— Sayfa —
▬▬▬▬▬▬▬▬▬▬

Asgari Ücret, Halkın İktidarında insanca yaşanacak bir ücret olacak

“Asgari ücret (minimum ücret), işçilere ödenmek zorunda olunan en düşük ücrettir. İşçilere çalışmaları karşılığında ödenen ve işçinin gıda, konut, giyim, sağlık, ulaşım, kültür vb. temel gereksinimleri günün üzerinden en az düzeyde karşılanmasına yetecek kadar ücrettir.” Böyle tanımlanıyor Asgari Ücreti. 2002 yılında ABD ve AB Emperyalistleri tarafından iktidar koltuğuna oturtulan ve 16 yılda yerli ve milli hiçbir değer bırakmayan AKP’giller’in Türkiye’sinde, işçiye ödenen asgari ücret, tanıma uygun asgari ücret midir?

Olmadığını gösteriyor, neredeyse her gün yaşanan ve medyaya yansıyan örnekler:

“Devrek’in Eğerci köyünde yaşayan lise öğrencisi Dilara Kılıçoğlu, bir süredir diyabet rahatsızlığı nedeniyle Düzce Üniversitesi Araştırma ve Uygulama Merkezi’nde tedavi görüyordu. Önceki gün gece evinde rahatsızlanan ve şeker komasına girdiği tespit edilen Dilara Kılıçoğlu, kaldırıldığı Bülent Ecevit Üniversitesi Sağlık Uygulama ve Araştırma Merkezi’nde hayatını kaybetti.

Düzce Üniversitesi Tıp Fakültesi Çocuk Sağlığı ve Hastalıkları Ana Bilim Dalı Öğretim Üyesi Prof. Dr. İlknur Arslanoğlu da sosyal medya hesabından yaptığı paylaşımda Dilara Kılıçoğlu’nun kendi hastası olduğunu söyledi. Dilara Kılıçoğlu’nun ölüm haberini üzüntüyle öğrendiğini ifade eden Prof. Dr. Arslanoğlu, genç kızın maddi imkânsızlık nedeniyle kontrollerine gelemediğini belirterek, şu açıklamada bulundu: “İçim acıyarak paylaşıyorum. Evet, bizim hastamızdı. Ama evet, bir yıldan fazladır görmüyorduk. Ama altın kalpli bir babacığı vardı ve anneciği. İster miydi onlar kontrolleri aksatmayı. Ama kolay mıydı iki kızı (ikisi de diyabet) okutmak, büyütmek, evermek, üretken bir vatandaş yapmak. O babanın ve annenin çocuk gözleri, çökmüş omuzları. Ablanın gölge düşen gelinlik hayalleri. İnanamıyorum, inanmak zorundayım. Türkiye’nin gerçeği. İsveç’te yüzde 95 sensör kullanırken, bizde yüzde kaç yol parasından kontrole gidemiyor? Ben yazdım, yazdım, yazdım. Daha öğreneli 15 dakika oldu. Bilmiyorum iyi mi ettim? Doğru mu dedim? Şimdi gidip ağlamak istiyorum.”(23 Ekim 2018, Cumhuriyet Gazetesi)

▬▬▬▬▬▬▬▬▬▬

Ekran görüntüsü ve belge işaretleme verileri:
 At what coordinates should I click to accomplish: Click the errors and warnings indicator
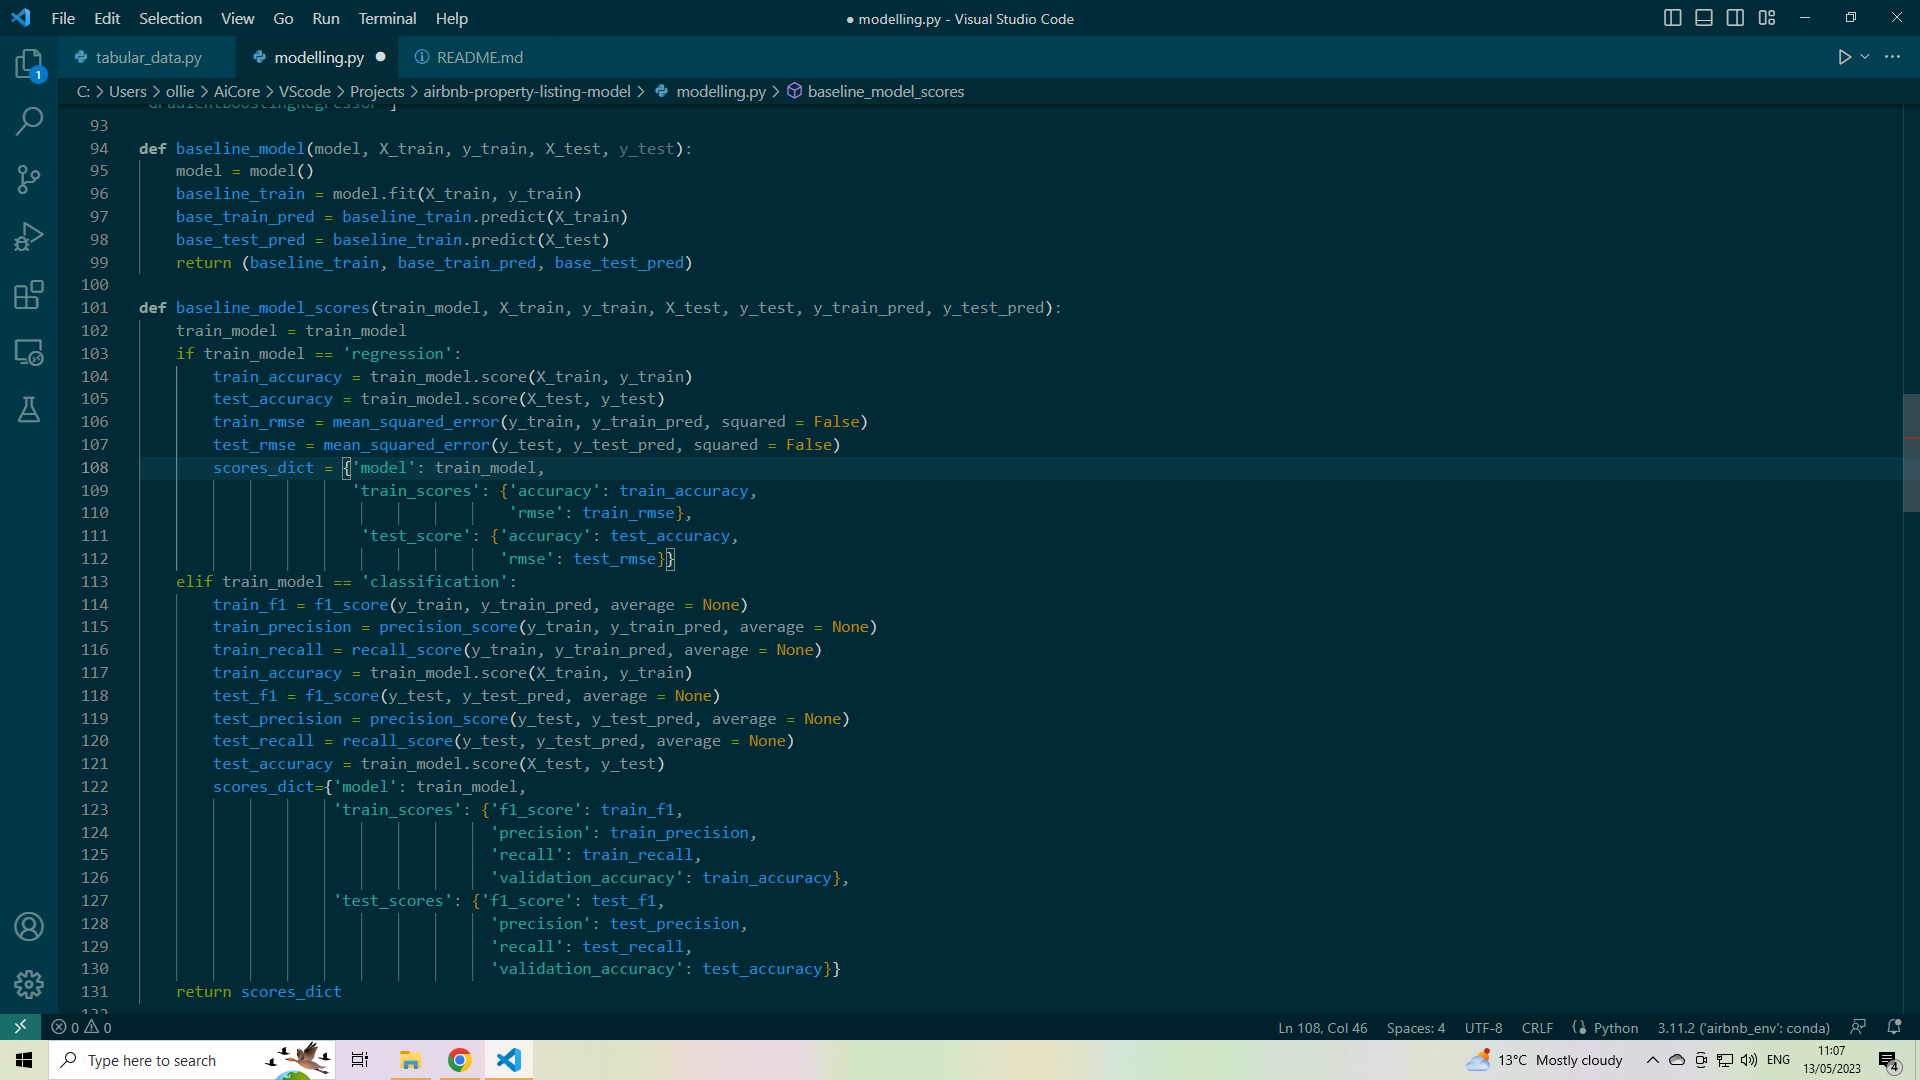pos(81,1027)
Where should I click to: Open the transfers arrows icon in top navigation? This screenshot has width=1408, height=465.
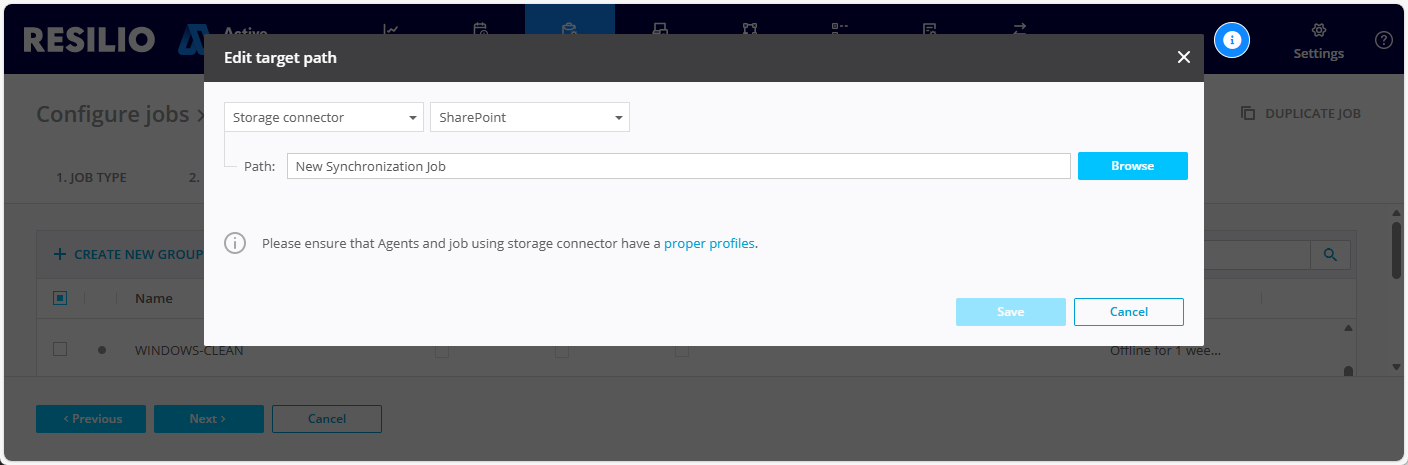1020,29
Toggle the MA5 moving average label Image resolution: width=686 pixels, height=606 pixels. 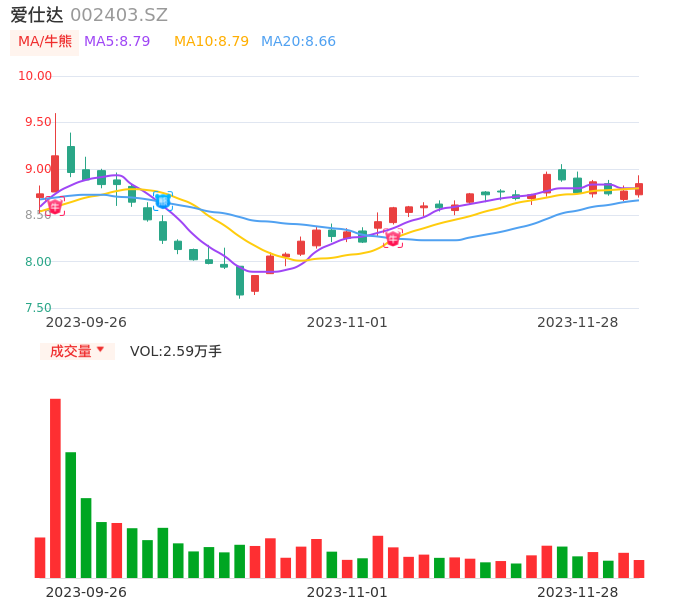point(117,42)

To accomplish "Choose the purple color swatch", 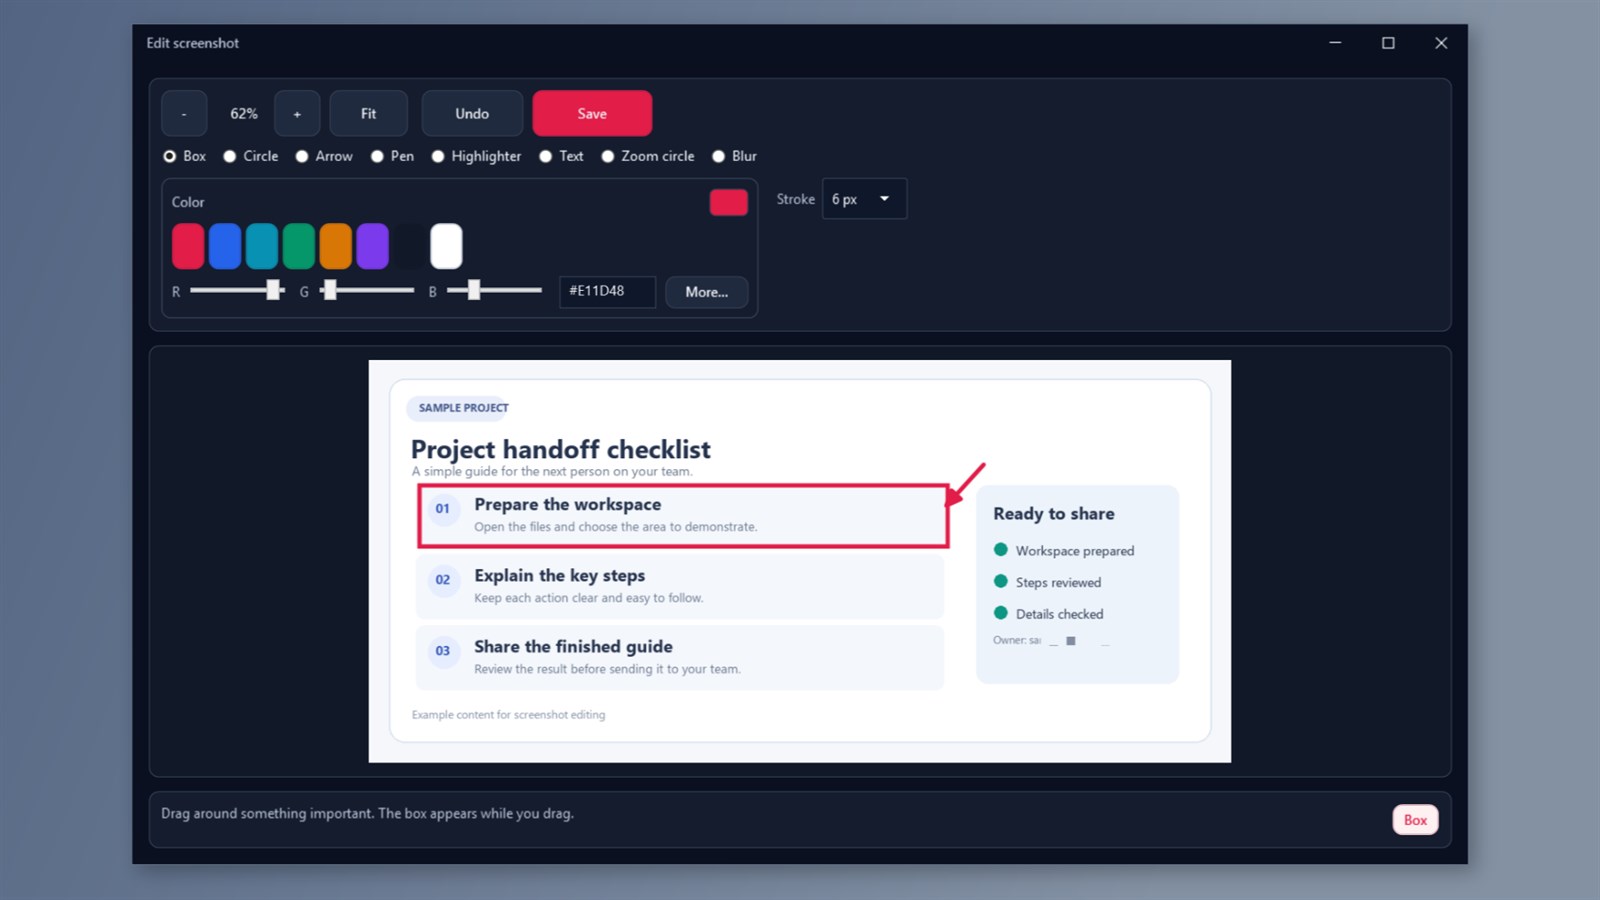I will click(372, 246).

▬▬▬▬▬▬▬▬▬▬

— Yazılı Alıştırma 1 —
Asgari ücret yazısına göre aşağıdaki (a), (b) ve (c) ifadelerinin doğru olup olmadığını belirtin. Her biri için evet ya da hayır deyin ve kararınıza dayanak olan sözleri yazıdan aynen alıntılayın.
(a) Dilara Kılıçoğlu, Devrek'e bağlı Eğerci köyünde yaşıyordu.
(b) Dilara Kılıçoğlu, Düzce Üniversitesi Araştırma ve Uygulama Merkezi'nde hayatını kaybetti.
(c) Haber, 23 Ekim 2018'de Cumhuriyet Gazetesi'nde yer aldı.
— Yazılı Alıştırma 2 —
Asgari ücret yazısını kaldığı yerden sürdürün.

— Cevap 1 —
(a) Evet: "Devrek’in Eğerci köyünde yaşayan lise öğrencisi Dilara Kılıçoğlu"
(b) Hayır: "kaldırıldığı Bülent Ecevit Üniversitesi Sağlık Uygulama ve Araştırma Merkezi’nde hayatını kaybetti"
(c) Evet: "(23 Ekim 2018, Cumhuriyet Gazetesi)"

— Cevap 2 —
“Türkiye, Kocaeli’nden gelen bir intihar haberiyle sarsıldı. Oğluna, okulun istediği pantolonu alamayan İsmail Devrim, çocuğu okuldan gönderilince kendisini banyoda iple asarak yaşamına son verdi. Çaresiz babanın eşine söylediği son sözleri ise, ‘Çocuklarıma bakamıyorsam, çocuğuma bir pantolon alamıyorsam niye yaşıyorum ki’ oldu.”(21.09.2018 Sözcü gazetesi)

“Adana’da çocuğunun okulundan istendiği öne sürülen 55 lirayı ödeyemediği ve eşiyle sorun yaşadığı iddia edilen Emrah E. (33), eski baraj kapaklarına çıkarak, intihara kalkıştı(https://www.olayneyseo.com/cocugunun-okul-parasini-veremeyen-baba-intihara-kalkisti.html)

“Evsiz iki arkadaş, 7 Temmuz günü sahilde oturuyordu. Atilla Kılıç dengesini kaybederek, denize düştü. Aziz Mertcan Aytaç durumu polise haber verdi. Aytaç arkadaşı için başlatılan çalışmalarda ekiplerin yanından ayrılmadı. Çalışmalar sürerken polise olayı anlatan Aziz Mertcan Aytaç kameralara yansıdı.

AYNI YERDE KAYBOLDU

Bu olaydan iki hafta sonra Aziz Mertcan Aytaç da arkadaşının kaybolduğu noktaya yakın bir yer olan Moda sahilinden denize girerken gözden kayboldu. Dalgıçlar kıyıya çıkardığı Aytaç’ın cesedi Adlı Tıp Kurumu morguna kaldırıldı.

Kadıköy’de 2 hafta önce denize düşüp kaybolan Atilla Kılıç’ın cesedi de dün olay yerine yakın bir yerde bulundu. Evsiz oldukları ve sokakta yaşadıkları öğrenilen iki arkadaşın cenazesi sahip çıkan olmadığı için Adlı Tıp Kurumu morgunda bekliyor.”(https://www.olayneyseo.com/sokakta-yasayan-2-arkadas-2-hafta-arayla-ayni-yerde-oldu.html)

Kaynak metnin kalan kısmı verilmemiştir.